=== Records for the task ===
▼
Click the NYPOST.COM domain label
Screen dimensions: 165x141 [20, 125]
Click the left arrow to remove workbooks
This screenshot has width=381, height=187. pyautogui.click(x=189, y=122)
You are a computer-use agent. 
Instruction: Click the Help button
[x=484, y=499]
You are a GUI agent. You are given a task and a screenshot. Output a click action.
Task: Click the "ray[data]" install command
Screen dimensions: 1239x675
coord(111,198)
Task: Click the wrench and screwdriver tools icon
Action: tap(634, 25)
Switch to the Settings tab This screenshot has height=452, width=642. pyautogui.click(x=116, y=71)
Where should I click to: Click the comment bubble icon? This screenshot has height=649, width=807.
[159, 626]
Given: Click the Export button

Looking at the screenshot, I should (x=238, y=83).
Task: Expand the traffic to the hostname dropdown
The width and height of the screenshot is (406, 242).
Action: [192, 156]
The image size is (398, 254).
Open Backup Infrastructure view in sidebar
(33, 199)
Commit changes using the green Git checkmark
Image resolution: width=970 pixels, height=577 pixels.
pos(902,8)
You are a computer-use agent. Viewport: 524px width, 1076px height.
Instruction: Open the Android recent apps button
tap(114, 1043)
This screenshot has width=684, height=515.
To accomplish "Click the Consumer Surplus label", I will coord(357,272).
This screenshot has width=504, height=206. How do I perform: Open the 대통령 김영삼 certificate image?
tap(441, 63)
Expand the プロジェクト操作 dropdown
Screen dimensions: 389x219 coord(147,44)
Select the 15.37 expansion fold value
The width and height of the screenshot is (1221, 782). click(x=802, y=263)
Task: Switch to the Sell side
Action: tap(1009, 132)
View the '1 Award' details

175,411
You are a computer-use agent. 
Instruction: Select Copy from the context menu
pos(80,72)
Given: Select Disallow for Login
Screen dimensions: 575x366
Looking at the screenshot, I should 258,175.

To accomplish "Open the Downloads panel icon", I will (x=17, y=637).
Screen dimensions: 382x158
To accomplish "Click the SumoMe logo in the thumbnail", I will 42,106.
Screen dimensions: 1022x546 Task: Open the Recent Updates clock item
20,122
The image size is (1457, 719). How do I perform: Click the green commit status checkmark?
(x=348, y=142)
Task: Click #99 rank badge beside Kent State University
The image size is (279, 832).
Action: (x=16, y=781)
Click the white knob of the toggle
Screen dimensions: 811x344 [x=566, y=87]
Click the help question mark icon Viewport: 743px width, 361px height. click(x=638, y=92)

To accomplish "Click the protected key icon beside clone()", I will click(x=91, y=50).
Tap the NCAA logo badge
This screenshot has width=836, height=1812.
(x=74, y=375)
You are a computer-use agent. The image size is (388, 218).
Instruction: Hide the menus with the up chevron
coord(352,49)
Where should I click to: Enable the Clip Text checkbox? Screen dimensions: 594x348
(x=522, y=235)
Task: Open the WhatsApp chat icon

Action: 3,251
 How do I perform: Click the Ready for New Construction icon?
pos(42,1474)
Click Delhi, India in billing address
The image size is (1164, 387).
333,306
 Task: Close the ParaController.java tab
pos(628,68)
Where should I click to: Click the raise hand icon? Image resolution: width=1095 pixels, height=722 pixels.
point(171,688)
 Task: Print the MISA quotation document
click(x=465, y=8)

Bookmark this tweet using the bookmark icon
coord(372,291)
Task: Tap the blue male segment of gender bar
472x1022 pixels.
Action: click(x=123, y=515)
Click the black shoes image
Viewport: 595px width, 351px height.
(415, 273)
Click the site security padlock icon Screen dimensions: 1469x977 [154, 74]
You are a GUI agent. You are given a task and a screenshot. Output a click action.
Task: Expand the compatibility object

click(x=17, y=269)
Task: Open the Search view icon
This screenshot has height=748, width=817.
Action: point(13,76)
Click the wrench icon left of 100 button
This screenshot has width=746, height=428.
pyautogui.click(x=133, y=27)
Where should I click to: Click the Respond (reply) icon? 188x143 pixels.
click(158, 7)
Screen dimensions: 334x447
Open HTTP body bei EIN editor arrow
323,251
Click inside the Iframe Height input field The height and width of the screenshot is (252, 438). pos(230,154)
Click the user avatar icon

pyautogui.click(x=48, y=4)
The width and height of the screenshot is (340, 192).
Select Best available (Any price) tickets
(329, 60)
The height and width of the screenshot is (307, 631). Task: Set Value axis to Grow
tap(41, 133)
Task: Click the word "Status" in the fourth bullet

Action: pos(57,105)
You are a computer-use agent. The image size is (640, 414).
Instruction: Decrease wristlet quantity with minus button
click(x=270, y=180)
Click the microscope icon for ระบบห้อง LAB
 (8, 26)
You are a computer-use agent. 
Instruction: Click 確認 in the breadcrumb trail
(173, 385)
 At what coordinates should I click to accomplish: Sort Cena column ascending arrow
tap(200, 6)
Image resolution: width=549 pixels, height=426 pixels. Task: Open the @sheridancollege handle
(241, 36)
▲
=== Brief ===
Please return every line from the material above where the string "beside" occurs.

=== Written solution ===
Task: Click #99 rank badge beside Kent State University
To accomplish "Click the protected key icon beside clone()", I will click(x=91, y=50).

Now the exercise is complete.